Warwick Mills scores $94.3 million contract from Army for body armorBy DAVE SOLOMON
New Hampshire Union Leader
May 23. 2013 10:51PM
NEW IPSWICH — A local manufacturer of specialty textiles for protective gear has won a $94.3 million contract from the U.S. Army for concealable body armor and vests.
The contract is the largest in the recent history of Warwick Mills, according to president and chief engineer Charlie Howland, who joined the company in 1991.
Howland led the company's shift from textile production to high-performance flexible composites for a range of industries, including military, public safety, industrial, aerospace and marine.
He predicted that Warwick, with 130 employees, would hire additional workers to meet the production demands, but he could not say how many or when.

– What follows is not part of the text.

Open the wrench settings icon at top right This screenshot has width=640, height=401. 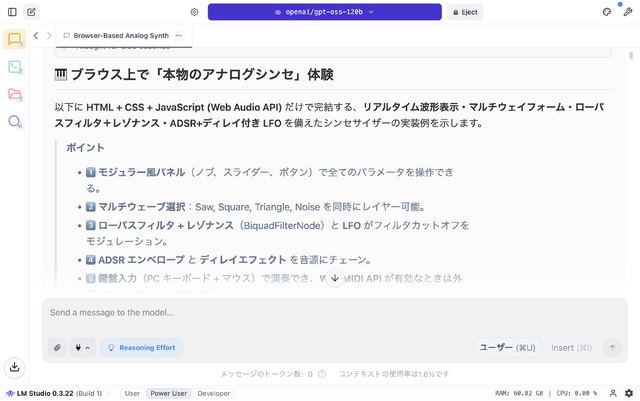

"It will be uneven," he said. "It's an open-ended term and an open-ended quantity. So although it's a fantastic top number, it would take the Army many years to procure that much material."
The company is also building a biomass energy plant to increase its production capacity.
Warwick was among five companies bidding for the work in a process that took more than two years, with two rounds of testing by the military before the final award, Howland said.
The multi-thread products are designed to protect against bullets or shrapnel, as well as spike or knife attacks.
"That's something we've been working on for 20 years," Howland said. "Warwick has been investing in technology and products for doing this for a very long time and has been selling this technology internationally for years."
The new contract is a big breakthrough in the domestic market for the company, which has sold primarily in the European market for years.
Holland described the bidding process as fully competitive, but the ability of the Warwick material to protect against multiple threats made the difference. "Many of the competitors tried to do it, but they didn't have 20 years of experience," he said.
The company is working with the military on designs for female personnel, which should be completed in about nine months.
According to the company website, Warwick Mills, incorporated in 1888, is now the oldest operating textile mill in New Hampshire.